Unfortunately I couldn’t make today’s May Day parade in Moscow, but I did something even better. I re-watched the May Day parade in Mne Dvadtsat Let (1965).  I don’t usually like being part of a crowd or parade, but I can’t help but enjoy this one.

It’s great fun, partly because of all the people-watching opportunities. Marlen Khutsiev filmed it at as part of an actual May Day celebration, so the crowd consists of a lot more than professional actors.

This isn’t the only place where Khutsiev used this technique of placing scenes in the context of actual public events.  A couple that come to mind are a poetry reading (in the same film) and a reception for foreign ambassadors (July Rain).  But this is one that makes me go, “How’d he do that?”  May Day comes only once a year, so he had only one chance to get it right, but he blended the film with the actual street scenes very well.  The sound track does a lot to tie things together, but the sound track couldn’t do it all by itself.

Anyhow, there is a lot to watch – the people in the crowds, and the filmmaker’s technique, as well as our hero Sergei and his new friend Anya.  Sergei finally got to meet her at the celebration, after having followed her home, at a distance, after seeing her on a tramcar the previous year.  (The tramcar scene is the subject of an earlier post, Twentysomething Lost in Books.)

Here are screenshots to help others join in the spirit of the celebration (I hope).  Maybe even more helpful would be to watch the scene on YouTube, even though that version doesn’t have English subtitles.
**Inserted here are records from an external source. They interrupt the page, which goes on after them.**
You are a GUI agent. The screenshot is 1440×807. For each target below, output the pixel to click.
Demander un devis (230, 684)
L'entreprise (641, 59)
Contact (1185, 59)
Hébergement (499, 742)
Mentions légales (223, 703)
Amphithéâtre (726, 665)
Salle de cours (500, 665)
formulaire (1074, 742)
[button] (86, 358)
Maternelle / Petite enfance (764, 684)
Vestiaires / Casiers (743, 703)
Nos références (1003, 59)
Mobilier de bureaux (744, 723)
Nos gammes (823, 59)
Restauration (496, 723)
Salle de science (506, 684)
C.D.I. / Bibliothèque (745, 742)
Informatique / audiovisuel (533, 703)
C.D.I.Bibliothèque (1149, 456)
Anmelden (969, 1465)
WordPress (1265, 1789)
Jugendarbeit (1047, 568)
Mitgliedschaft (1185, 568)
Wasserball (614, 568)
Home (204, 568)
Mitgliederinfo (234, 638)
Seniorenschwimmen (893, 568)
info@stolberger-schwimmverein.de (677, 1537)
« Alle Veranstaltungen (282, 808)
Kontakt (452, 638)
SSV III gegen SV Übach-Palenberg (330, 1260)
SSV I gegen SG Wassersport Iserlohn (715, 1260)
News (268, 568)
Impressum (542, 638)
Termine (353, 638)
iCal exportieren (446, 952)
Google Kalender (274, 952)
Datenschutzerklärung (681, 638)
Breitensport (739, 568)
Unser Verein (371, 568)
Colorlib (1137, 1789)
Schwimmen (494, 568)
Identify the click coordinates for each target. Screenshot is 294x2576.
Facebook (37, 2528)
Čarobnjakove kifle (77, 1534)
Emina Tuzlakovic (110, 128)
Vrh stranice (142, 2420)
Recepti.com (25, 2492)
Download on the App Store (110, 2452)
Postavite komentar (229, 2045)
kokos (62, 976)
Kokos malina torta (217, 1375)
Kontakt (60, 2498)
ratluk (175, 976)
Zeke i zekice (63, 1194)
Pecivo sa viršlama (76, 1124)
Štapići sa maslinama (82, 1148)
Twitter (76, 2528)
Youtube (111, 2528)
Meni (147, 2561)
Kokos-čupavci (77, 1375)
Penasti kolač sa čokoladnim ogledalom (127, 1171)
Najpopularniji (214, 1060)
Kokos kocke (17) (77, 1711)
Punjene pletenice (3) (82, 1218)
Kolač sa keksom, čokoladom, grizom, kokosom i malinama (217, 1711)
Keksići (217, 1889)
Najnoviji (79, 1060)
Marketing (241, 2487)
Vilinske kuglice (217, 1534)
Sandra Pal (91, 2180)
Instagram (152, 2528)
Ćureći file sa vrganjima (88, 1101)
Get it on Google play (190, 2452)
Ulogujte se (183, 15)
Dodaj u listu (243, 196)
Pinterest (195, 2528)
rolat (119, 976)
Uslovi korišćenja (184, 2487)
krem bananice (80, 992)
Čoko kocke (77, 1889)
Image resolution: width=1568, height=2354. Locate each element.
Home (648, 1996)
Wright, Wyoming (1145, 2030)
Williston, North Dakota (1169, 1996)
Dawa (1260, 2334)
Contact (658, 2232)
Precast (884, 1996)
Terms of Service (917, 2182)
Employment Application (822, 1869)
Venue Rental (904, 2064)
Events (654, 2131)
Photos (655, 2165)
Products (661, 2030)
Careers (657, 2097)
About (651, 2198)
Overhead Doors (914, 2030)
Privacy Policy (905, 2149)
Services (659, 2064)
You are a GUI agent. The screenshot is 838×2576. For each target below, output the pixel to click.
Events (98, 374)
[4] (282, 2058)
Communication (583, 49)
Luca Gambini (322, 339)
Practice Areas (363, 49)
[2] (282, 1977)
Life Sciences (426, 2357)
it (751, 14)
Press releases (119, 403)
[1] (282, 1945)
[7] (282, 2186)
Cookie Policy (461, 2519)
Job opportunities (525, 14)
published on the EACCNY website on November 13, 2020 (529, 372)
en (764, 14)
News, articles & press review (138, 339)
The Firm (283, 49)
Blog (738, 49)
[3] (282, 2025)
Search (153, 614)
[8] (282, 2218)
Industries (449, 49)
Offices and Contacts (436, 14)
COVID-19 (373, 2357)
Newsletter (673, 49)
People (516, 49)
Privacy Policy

The parade starts at 50:20.

The celebration finally comes to an end, and later in the film Sergei and his two male friends, as well as Sergei and Anya, start to drift apart.   The issues that came between them were not entirely unlike issues that were confronting young people in the United States as the 50s turned into the 60s.  The film was released in 1965 but was mostly filmed several years earlier.  The delay was partly due to Khrushchev denouncing it, prompting Khutsiev to make some changes.   I’ve long wished I could see the version that Khrushchev denounced, before Khutsiev made his changes, but maybe it doesn’t exist anywhere.   This article at Kinoeye (Being 20, 40 Years Later) provides a little more detail about what happened than I’ve read elsewhere.

This film and Khutsiev’s next one, Iulskii Dozhd (July Rain) are two that sometimes make me think the world of the Soviet Union of the late 50s-early 60s is more familiar to me than the United States in the 2010s.  For me they are high impact films – especially July Rain. Strangely, I’ve yet to meet anyone from Russia, either online or in person, who has seen July Rain, and I’m not sure I’ve even met anyone who even heard about it.  These films did not endear Khutsiev to the Soviet authorities, so they weren’t seen by many people back at the time.  And I’m not sure they would have quite the same impact on younger people, anyway.  So maybe there is nobody to talk to about them.